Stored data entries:
*** Begin section ***

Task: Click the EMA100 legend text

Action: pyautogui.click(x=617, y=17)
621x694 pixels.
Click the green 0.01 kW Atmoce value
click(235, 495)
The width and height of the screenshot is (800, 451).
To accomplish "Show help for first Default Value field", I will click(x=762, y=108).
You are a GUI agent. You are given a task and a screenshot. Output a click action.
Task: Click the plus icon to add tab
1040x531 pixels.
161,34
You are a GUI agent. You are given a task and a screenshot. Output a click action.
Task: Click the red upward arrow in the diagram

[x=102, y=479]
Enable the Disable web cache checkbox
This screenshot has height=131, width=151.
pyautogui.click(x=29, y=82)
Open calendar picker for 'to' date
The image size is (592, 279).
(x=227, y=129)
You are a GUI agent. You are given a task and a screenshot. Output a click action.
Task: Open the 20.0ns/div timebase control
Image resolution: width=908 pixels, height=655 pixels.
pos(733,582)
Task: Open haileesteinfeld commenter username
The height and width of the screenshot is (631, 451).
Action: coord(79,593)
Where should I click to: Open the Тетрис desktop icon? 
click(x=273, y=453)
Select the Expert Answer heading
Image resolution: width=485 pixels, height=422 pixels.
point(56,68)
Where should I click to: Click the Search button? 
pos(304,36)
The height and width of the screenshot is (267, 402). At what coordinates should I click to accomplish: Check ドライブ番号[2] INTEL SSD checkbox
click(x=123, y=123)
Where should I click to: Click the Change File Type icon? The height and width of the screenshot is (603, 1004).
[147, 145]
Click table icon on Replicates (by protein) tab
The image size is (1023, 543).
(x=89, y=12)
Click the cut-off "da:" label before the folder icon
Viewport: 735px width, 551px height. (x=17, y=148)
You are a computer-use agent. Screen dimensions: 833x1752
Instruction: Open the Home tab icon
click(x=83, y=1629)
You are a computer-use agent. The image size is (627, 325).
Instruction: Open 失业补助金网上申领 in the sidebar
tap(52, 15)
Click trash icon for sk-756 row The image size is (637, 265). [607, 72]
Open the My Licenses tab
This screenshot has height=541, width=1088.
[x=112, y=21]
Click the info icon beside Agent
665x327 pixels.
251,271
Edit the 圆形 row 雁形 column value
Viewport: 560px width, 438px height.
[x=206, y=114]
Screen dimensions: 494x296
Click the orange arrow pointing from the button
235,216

*** End section ***

(Activity) The line containing "Task: Open haileesteinfeld commenter username" marks where to begin; copy it and every later line exactly, through the end of the data.

(Reply)
Task: Open haileesteinfeld commenter username
The height and width of the screenshot is (631, 451).
Action: coord(79,593)
Where should I click to: Open the Тетрис desktop icon? 
click(x=273, y=453)
Select the Expert Answer heading
Image resolution: width=485 pixels, height=422 pixels.
point(56,68)
Where should I click to: Click the Search button? 
pos(304,36)
The height and width of the screenshot is (267, 402). At what coordinates should I click to accomplish: Check ドライブ番号[2] INTEL SSD checkbox
click(x=123, y=123)
Where should I click to: Click the Change File Type icon? The height and width of the screenshot is (603, 1004).
[147, 145]
Click table icon on Replicates (by protein) tab
The image size is (1023, 543).
(x=89, y=12)
Click the cut-off "da:" label before the folder icon
Viewport: 735px width, 551px height. (x=17, y=148)
You are a computer-use agent. Screen dimensions: 833x1752
Instruction: Open the Home tab icon
click(x=83, y=1629)
You are a computer-use agent. The image size is (627, 325).
Instruction: Open 失业补助金网上申领 in the sidebar
tap(52, 15)
Click trash icon for sk-756 row The image size is (637, 265). [607, 72]
Open the My Licenses tab
This screenshot has height=541, width=1088.
[x=112, y=21]
Click the info icon beside Agent
665x327 pixels.
251,271
Edit the 圆形 row 雁形 column value
Viewport: 560px width, 438px height.
[x=206, y=114]
Screen dimensions: 494x296
Click the orange arrow pointing from the button
235,216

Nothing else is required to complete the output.